**MATERIAL TO PROCESS**:
____

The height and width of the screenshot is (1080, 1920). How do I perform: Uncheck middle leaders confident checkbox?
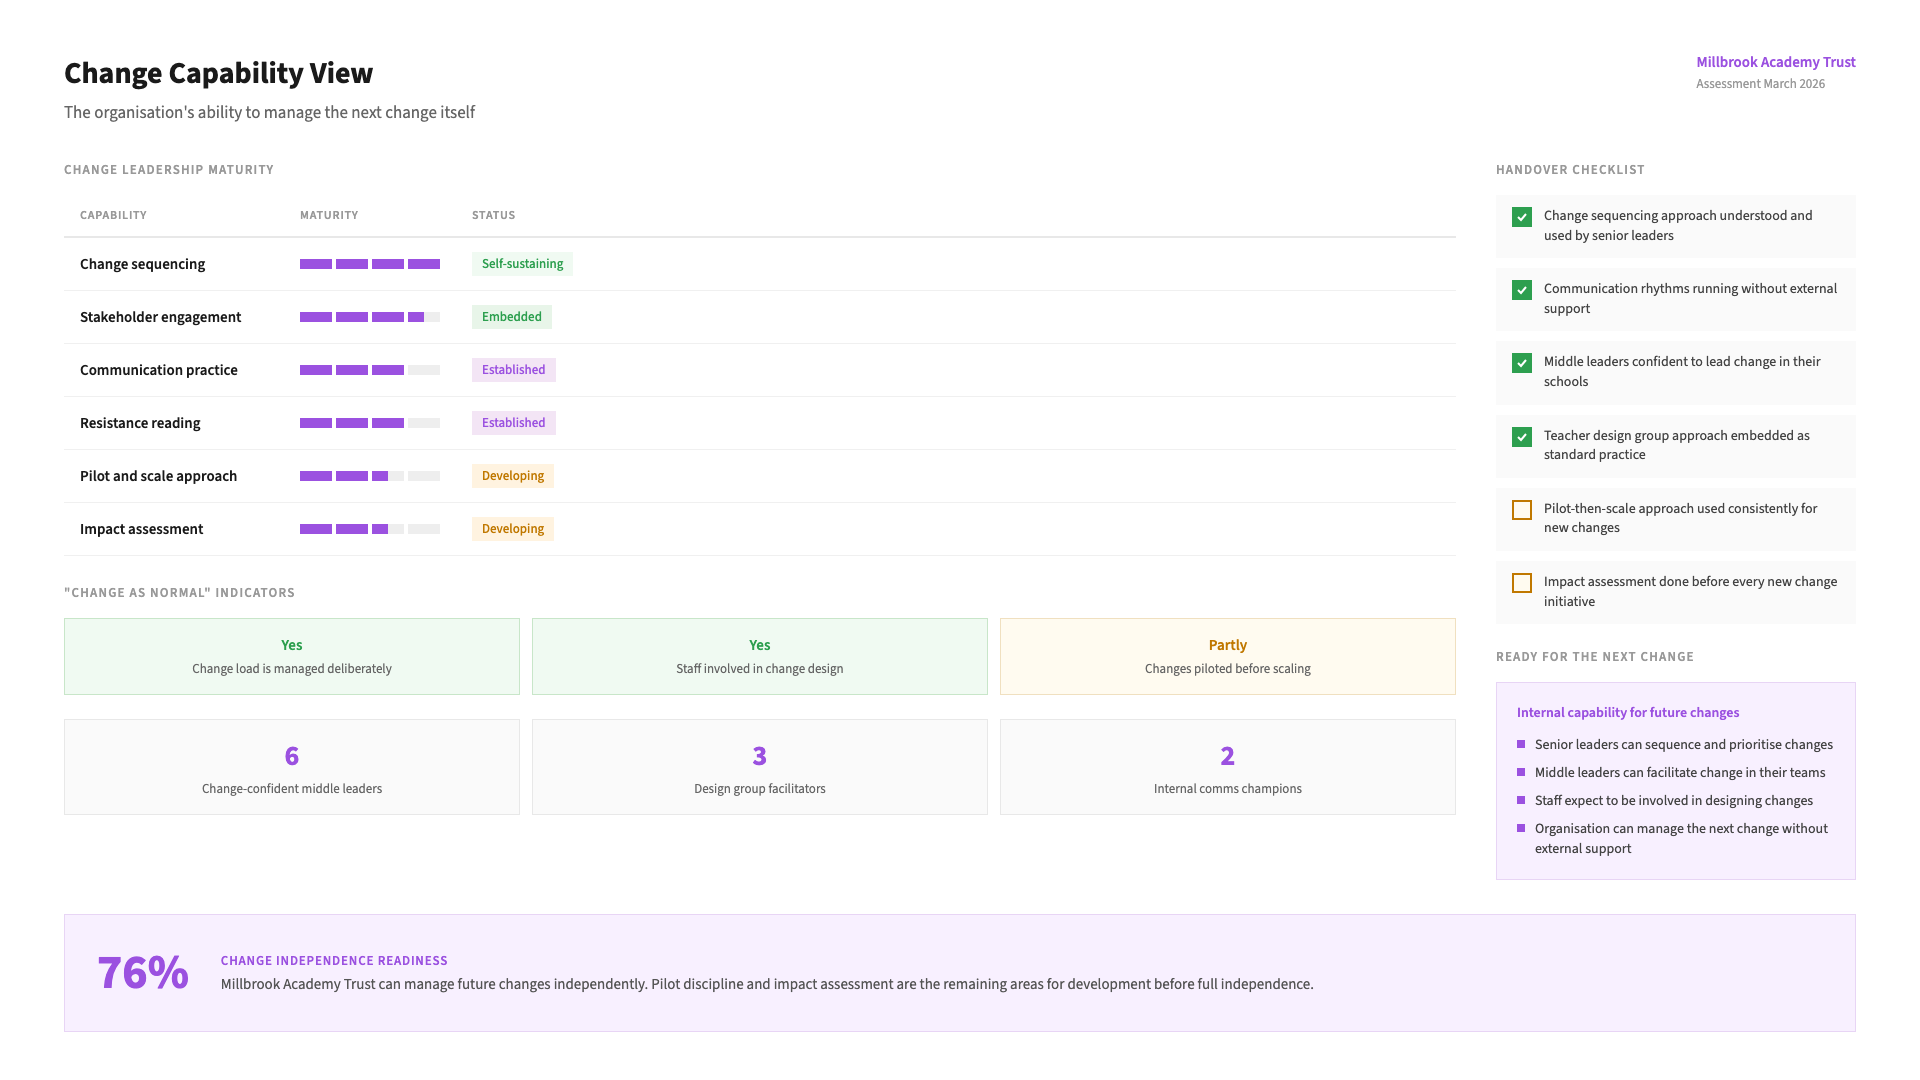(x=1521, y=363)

____

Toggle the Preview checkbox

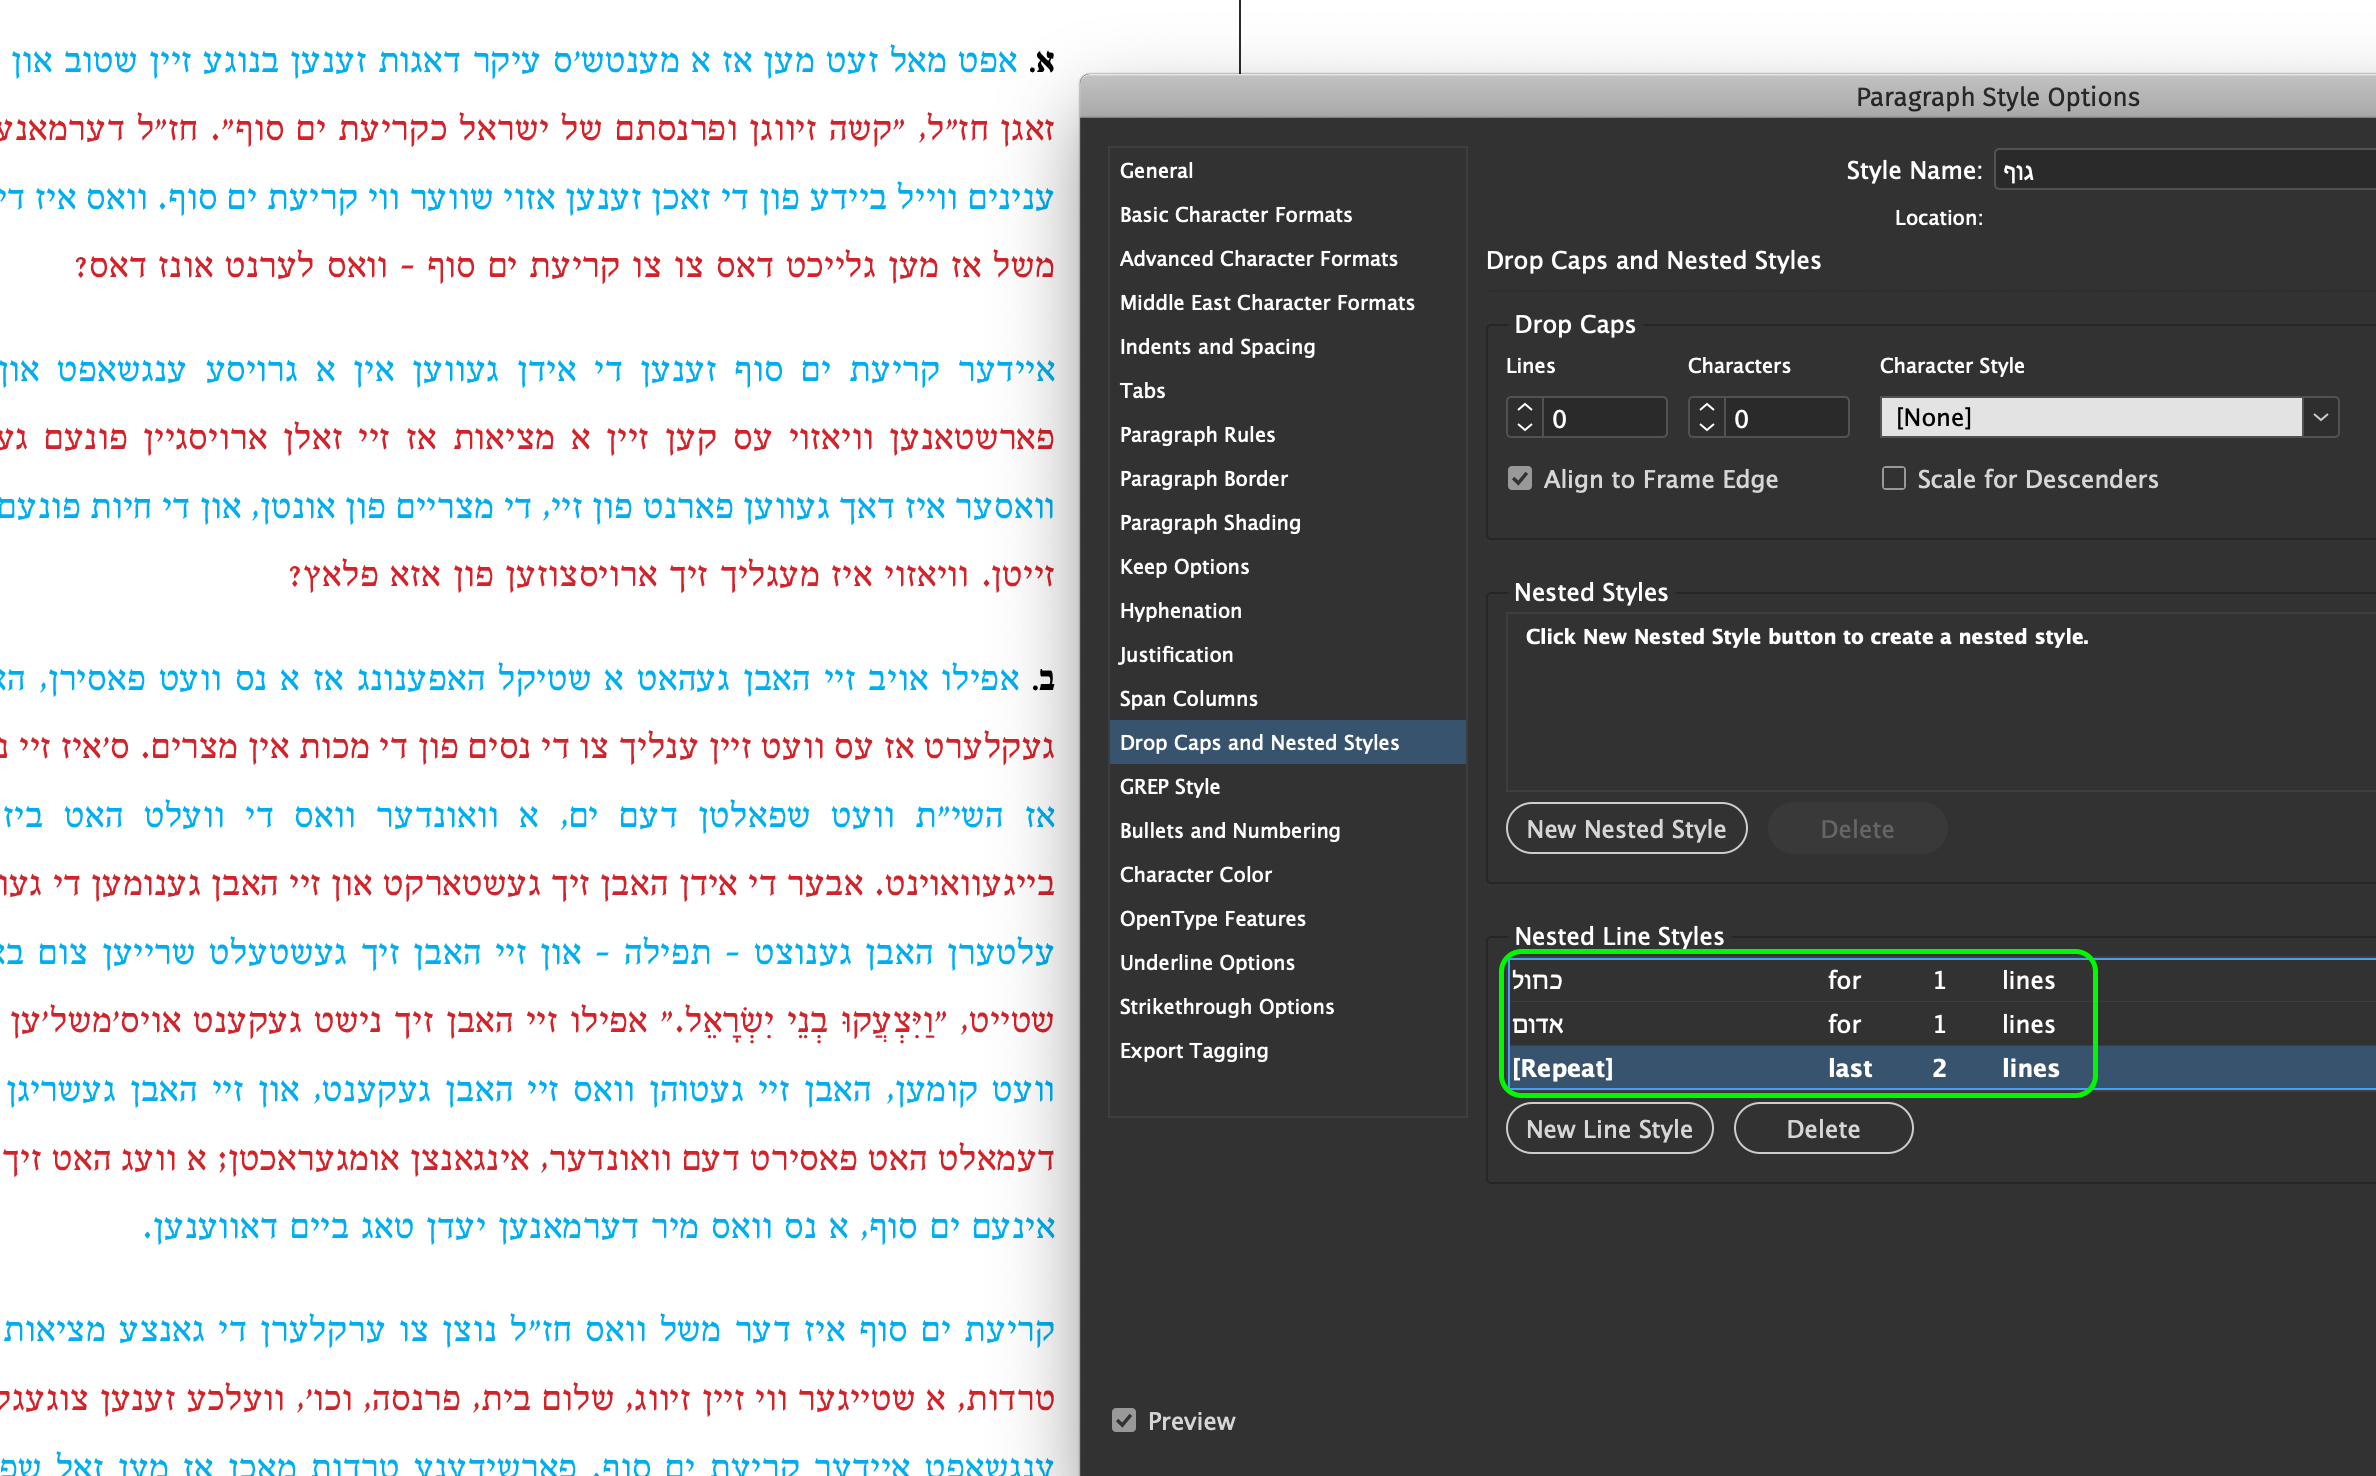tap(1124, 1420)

____

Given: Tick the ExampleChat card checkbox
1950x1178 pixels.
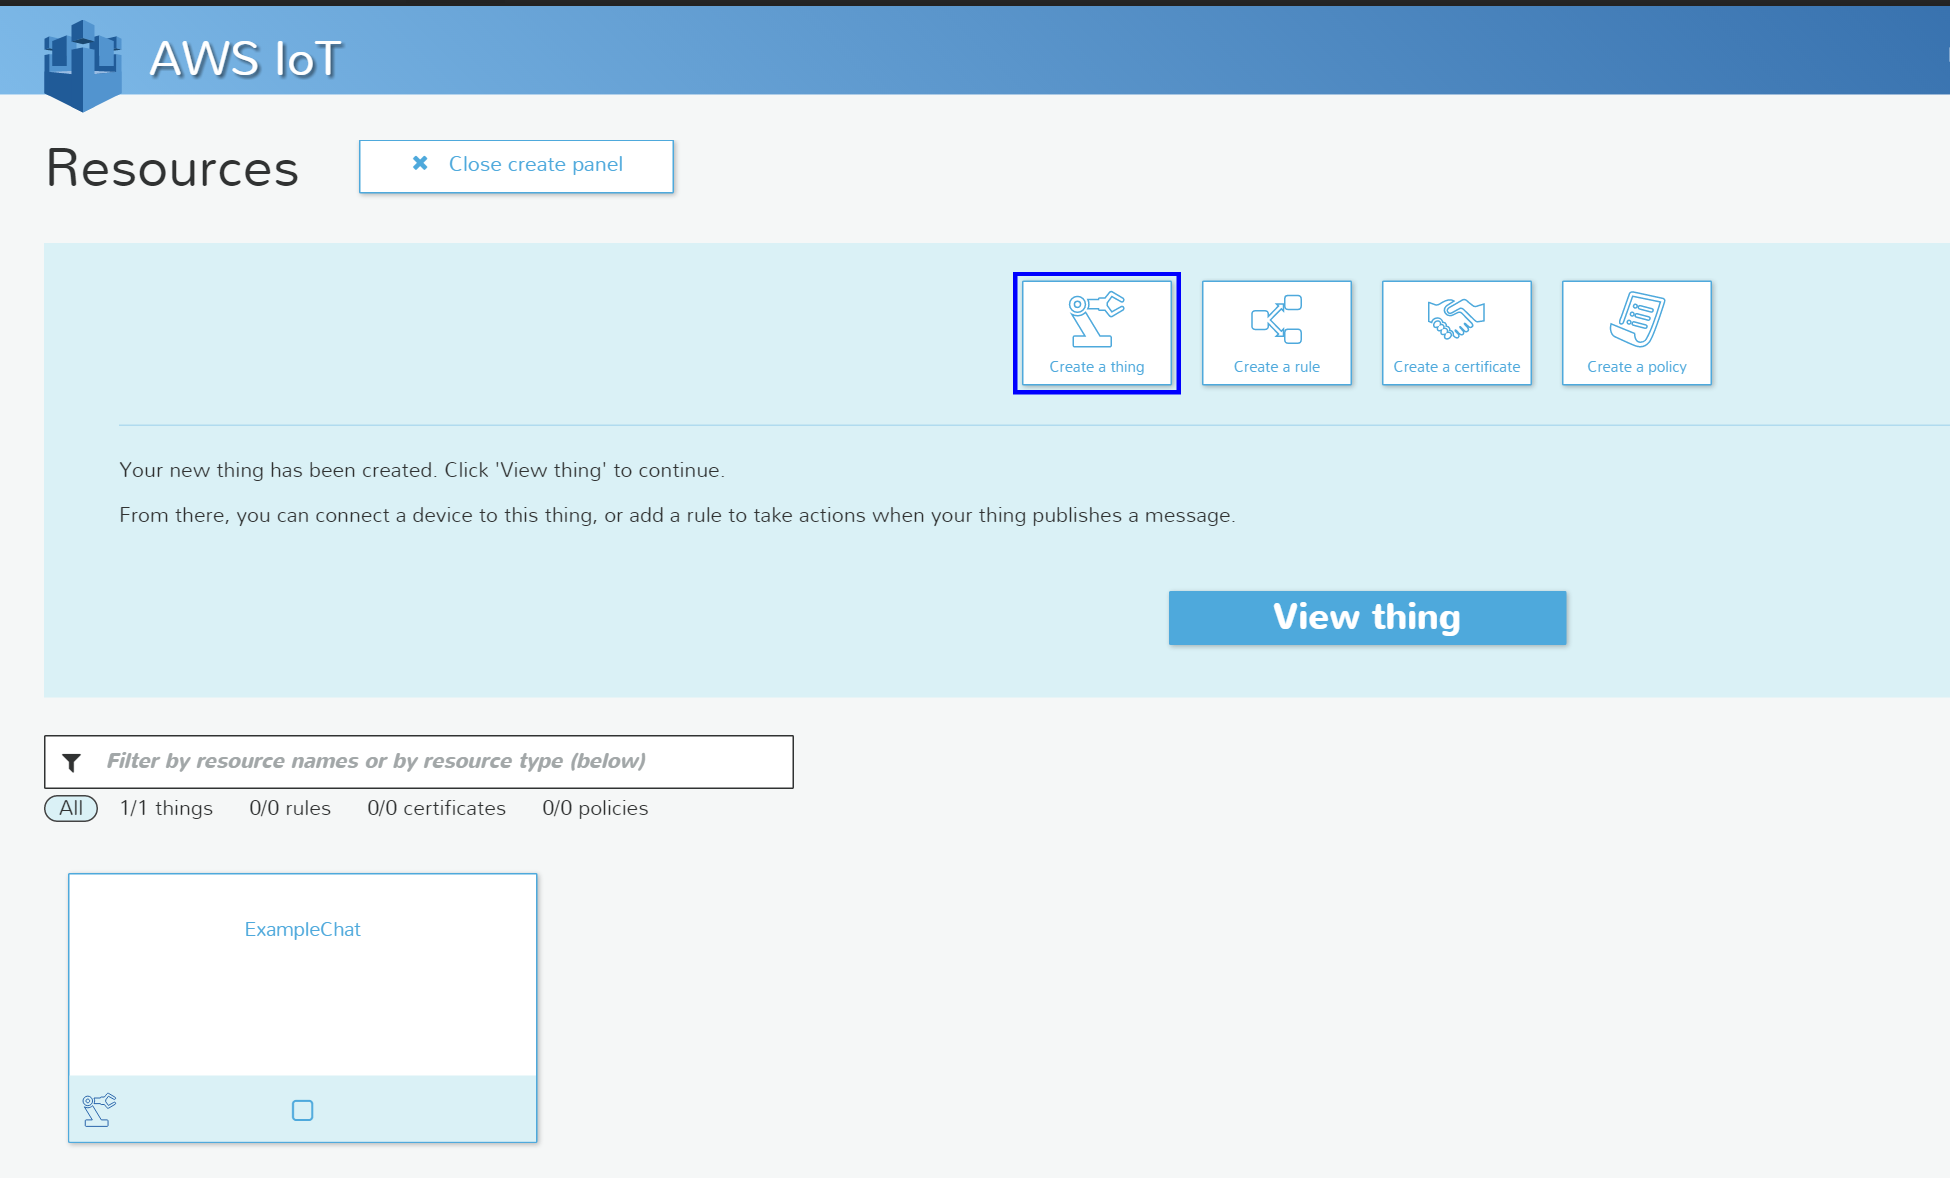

____

Starting with the line with "Given: Tick the ExampleChat card checkbox" above and going on through the line with "1950x1178 pixels.", transcribe every line exactly, both ends included, and add nothing.

Given: Tick the ExampleChat card checkbox
1950x1178 pixels.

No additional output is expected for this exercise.